A aposta deu certo. Até agora, três empresas que foram financiadas pela Warp Speed – Moderna e Pfizer e AstraZeneca –, já anunciaram resultados positivos quanto à fase final de testes. A vacina da Pfizer se mostrou 95% eficaz na prevenção da Covid-19, enquanto a da Moderna teve eficácia comprovada de 94,5% para o mesmo fim. A da AstraZeneca, desenvolvida em parceria com a Universidade de Oxford, tem eficácia perto de 90%.

Além das três vacinas citadas anteriormente, os americanos patrocinaram a Johnson & Johnson, a Novavax e a Sanofi-GlaxoSmithKline.

As vacinas que estão sendo aplicadas no Reino Unido e começarão a chegar em uma série de outros países foram financiadas pela iniciativa da Casa Branca. Trump, o maior egoísta do planeta, está no crepúsculo de seu mandato levando sozinho a culpa pelos erros coletivos e outros tantos que não são dele, mas sem os créditos de quem olhou para além da crise.

A Operação Warp Speed teve início em maio e é liderada pelo Departamento de Saúde e Serviços Humanos e pelo Departamento de Defesa. Para a linha de frente, foi escalado o general Gustave Perna, que comandou a área de aquisições de materiais e logística do Exército dos Estados Unidos. Ao lado dele estava uma equipe multidisciplinar, com cientistas do CDC, FDA, advogados e os onipresentes políticos de Washington.

A timeline da Warp Speed traz um detalhe interessante. Ao mesmo tempo em que a equipe destinava uma fortuna sem precedentes para as vacinas, o general Perna destinou mais de 1,3 milhão de dólares para produção de seringas, agulhas e frascos. É uma lição que precisa ser aprendida e replicada, principalmente por potências regionais como o Brasil, que, até agora, parece não ter um plano desenhado para oferecer um imunizante à população.

Em meio ao apagão tropical, a China de Xi Jinping decola em sua campanha de limpeza de imagem. Desembarcou no Brasil com a sua CoronaVac e fez de São Paulo a base de exportação da vacina, cuja eficácia ainda é desconhecida, como a salvação da nação.

Favorecidos pelo ambiente de disputa política local e pelo medo que tomou conta da vida de muita gente, os chineses e seus parceiros fizeram a sua versão bem peculiar da Warp Speed.
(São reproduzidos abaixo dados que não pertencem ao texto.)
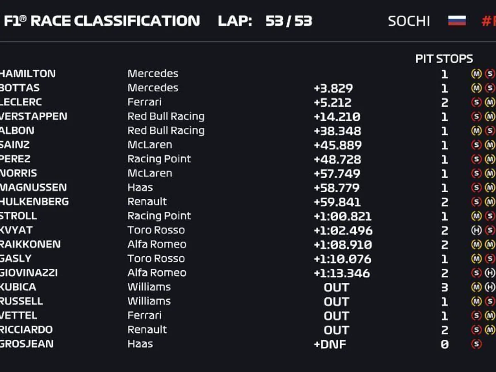Select the HAMILTON driver name
Screen dimensions: 496x372
tap(27, 74)
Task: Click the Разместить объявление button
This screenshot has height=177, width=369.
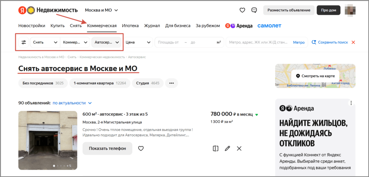Action: click(289, 10)
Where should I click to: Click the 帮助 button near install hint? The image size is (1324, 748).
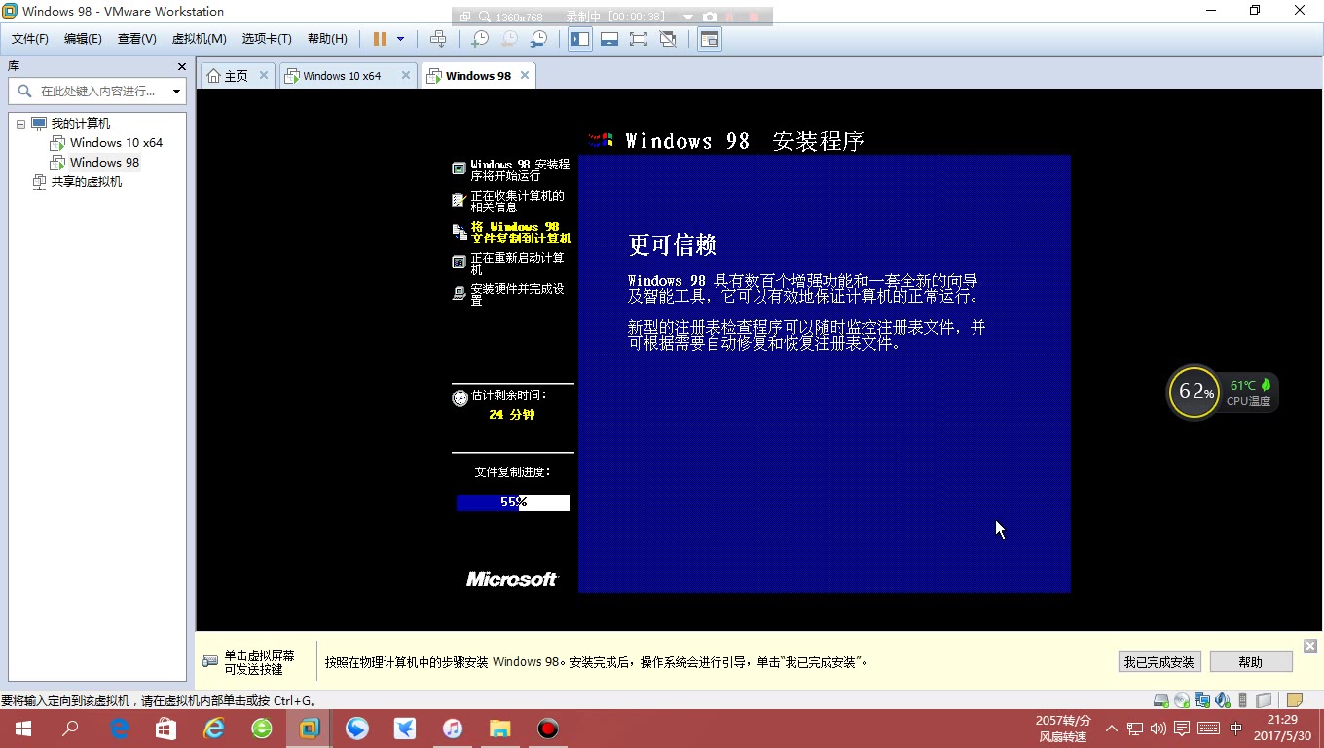pos(1250,661)
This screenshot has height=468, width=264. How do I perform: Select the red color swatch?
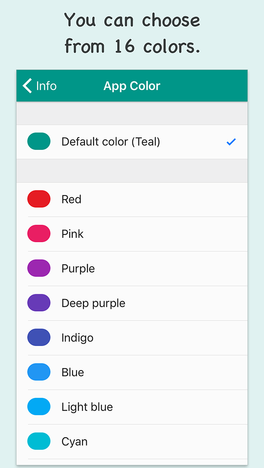(x=39, y=199)
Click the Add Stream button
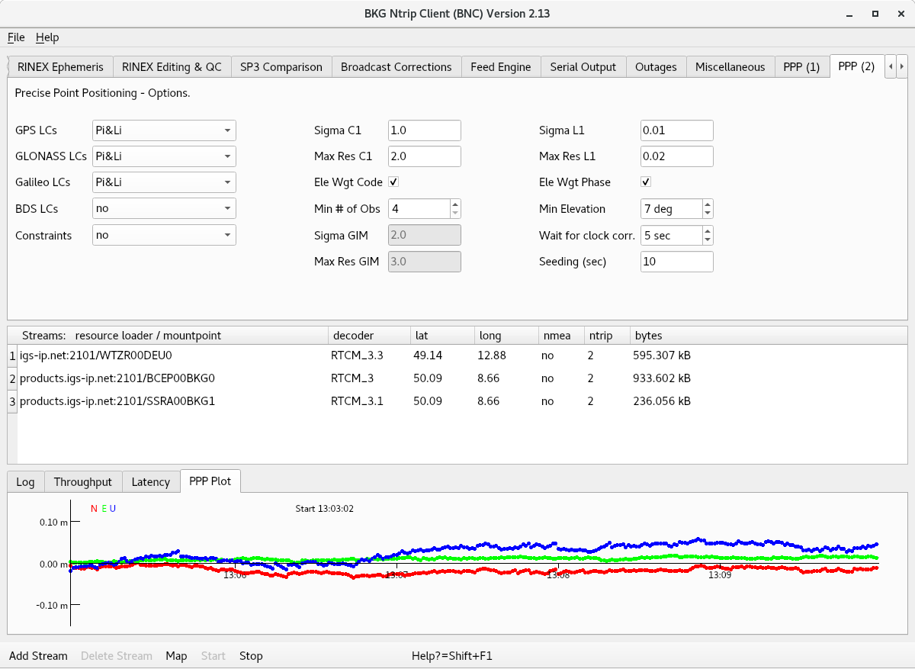This screenshot has height=669, width=915. click(38, 656)
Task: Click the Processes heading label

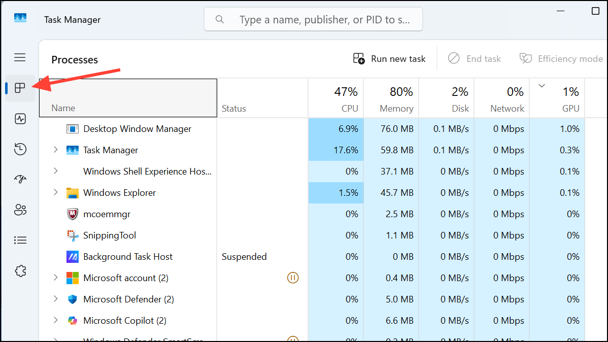Action: click(75, 59)
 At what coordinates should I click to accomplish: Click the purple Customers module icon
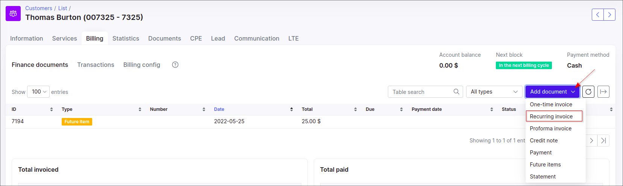pyautogui.click(x=13, y=14)
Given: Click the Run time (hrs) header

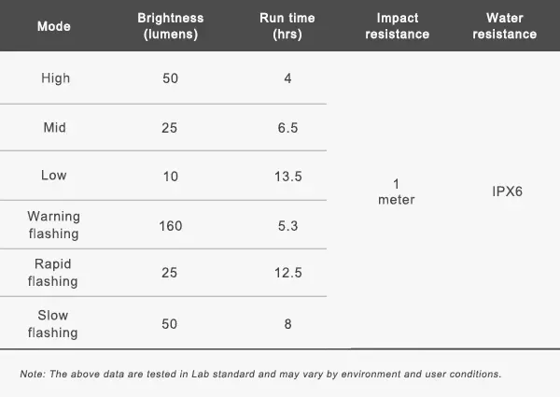Looking at the screenshot, I should coord(287,26).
Pequim se apoiou em parceiros estatais pelo mundo para exportar custos e riscos. Tipo o amigo que lhe convida para jantar no restaurante mais caro da cidade e é você quem paga a conta.

Donos da tecnologia, eles terceirizaram para os clientes os testes clínicos, economizando significativamente tempo e dinheiro, ao mesmo tempo em que terceirizava as responsabilidades e riscos. No Brasil, por exemplo, a marca SinoVac “desapareceu”. Para ser mais palatável, ela virou “vacina brasileira”, valendo-se da reputação do paulista Instituto Butantan.

Os americanos pagam uma conta bilionária com repercussões globais e mesmo assim são tachados de vilões. Os chineses, que “barbeiraram” no início da pandemia, que começou por lá e agora empurram a conta e a aplicação de uma vacina, cuja eficácia é desconhecida, são tratados como os grandes humanistas.

A corrida pela pelas vacinas pode nos ensinar sobre dois mundos que estão em choque e em qual queremos viver.